These institutions also are heavily dependent on federal funds. In
2013, the for-profit sector absorbed 20% of the total allocation of Pell
grants and 42% of Post-9/11 GI Bill dollars. In the 2009-2010 academic
year, over 75% of the revenue in the for-profit sector came from federal
Title IV sources. In 2014, only 12% of the 1,947 proprietary schools
earned more than half of their revenues from non-Title IV sources.
Almost 20% of them received more than 85% of their revenues from Title
IV programs. The legal limit is 90%. In the proprietary sector, the
willingness to pay of almost all of their students will be affected by
an increase in the generosity of federal financial aid.
In his op-ed, Bennett argued that "our greedy colleges"
would tax any increases in the generosity of federal financial aid by
raising the tuition students have to pay. We have argued at length that
this conclusion has very limited scope. In the traditional nonprofit
sector, neither list price tuition nor the net price that students face
is likely to rise following an increase in the generosity of federal
financial aid. The one exception is in the for-profit sector where the
competitive model seems more appropriate than the enrollment management
process in use at mission-driven nonprofits.
Yet Bennett's broader point may hold. Schools can tax an
increase in federal aid. We simply posit a different mechanism. In the
enrollment management model, taxation is much more likely to come in the
form of reducing eligible students' tuition discounts rather than
in the form of higher tuition (list or net). The traditional nonprofit
sector can siphon off a portion of the government aid and repurpose it
toward other institutional goals.

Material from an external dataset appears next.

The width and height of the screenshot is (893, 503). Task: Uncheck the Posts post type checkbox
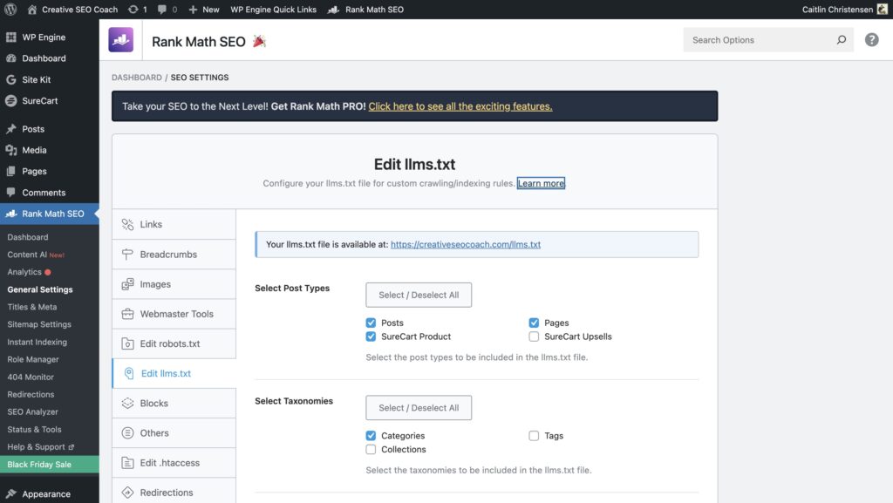[x=372, y=323]
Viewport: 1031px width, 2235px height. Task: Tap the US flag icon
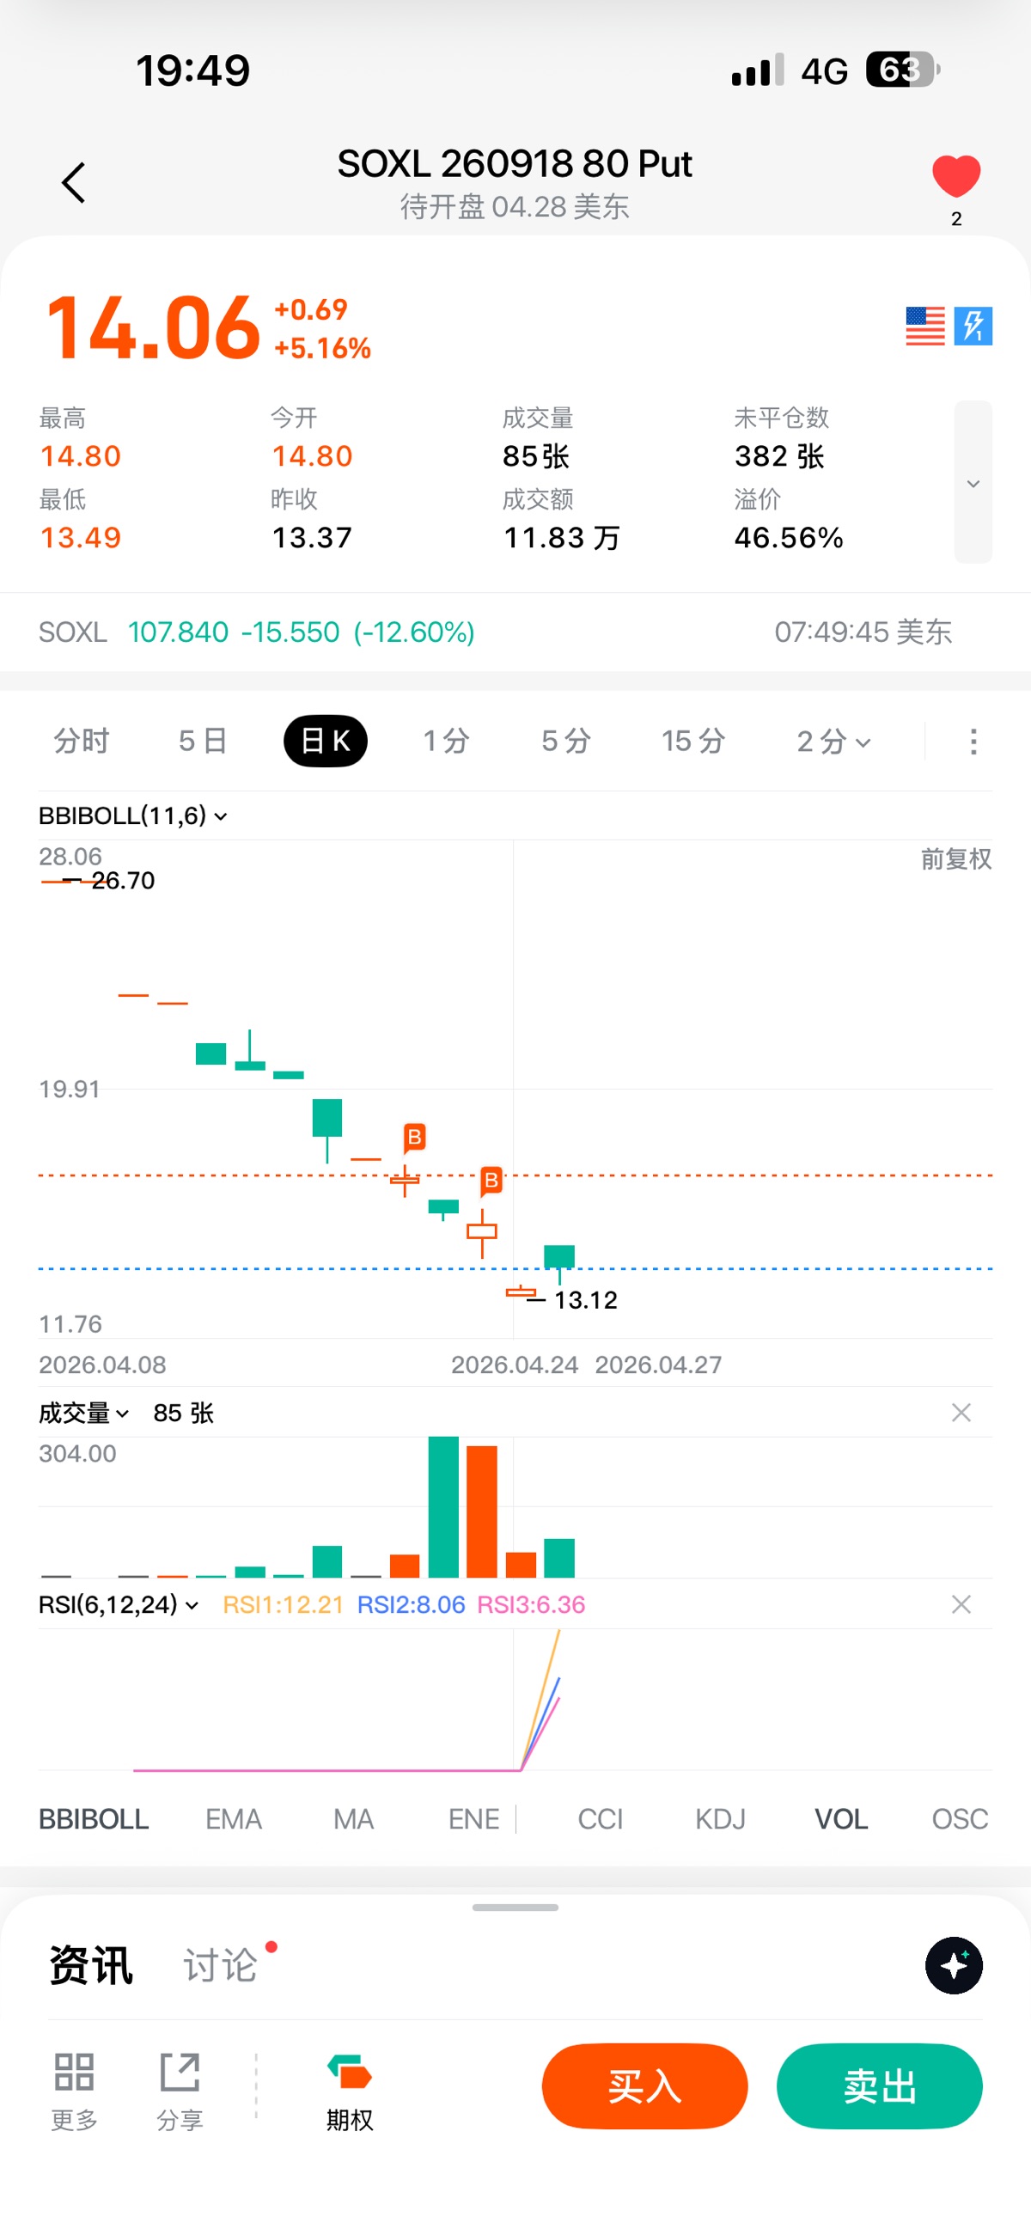pyautogui.click(x=925, y=326)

How much of this goes on is an
empirical question.
EMPIRICAL STUDIES OF THE BENNETT HYPOTHESIS
There is a long and growing body of empirical work on possible
links between federal aid policy and the list price (or net price)
tuition that colleges and universities charge. Instead of offering
another exhaustive review of this increasingly complex econometric work,
we will focus on two aspects of it. First, we want to summarize the main
contributions and identify what we see as some fundamental weaknesses.

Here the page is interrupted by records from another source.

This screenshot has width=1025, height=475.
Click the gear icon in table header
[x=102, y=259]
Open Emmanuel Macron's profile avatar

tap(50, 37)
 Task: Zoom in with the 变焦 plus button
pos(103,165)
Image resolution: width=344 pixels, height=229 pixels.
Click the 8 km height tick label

These weaknesses should cause analysts and policymakers alike to shy
away from overarching or hard-edged claims about the tuition-raising
effect of U.S. policy toward higher education. The evidence is nuanced,
not conclusive. Secondly, recent evidence from a number of papers fits
nicely into the enrollment management framework we outlined earlier.
The enrollment management model offers no firm prediction about the
tax rate an institution might choose, but it does highlight the role of
competition. Schools that are not very selective have to work harder to
enroll a student of a given quality than do more selective schools.
Other things equal, this suggests that less selective programs are
likely to pass more of the subsidy through to applicants as a lower net
price. Other things, however, are rarely equal. Schools that need extra
revenue more than they need the benefits of higher yield on offers of
admission might choose to tax at a higher rate. On this margin, less
selective schools may be the ones with a stronger need for extra
revenue. These two incentives may push a school in opposite directions
in deciding how to tax an extra dollar of federal aid, which is why we
offer no clear prediction about the tax rate set by these institutions.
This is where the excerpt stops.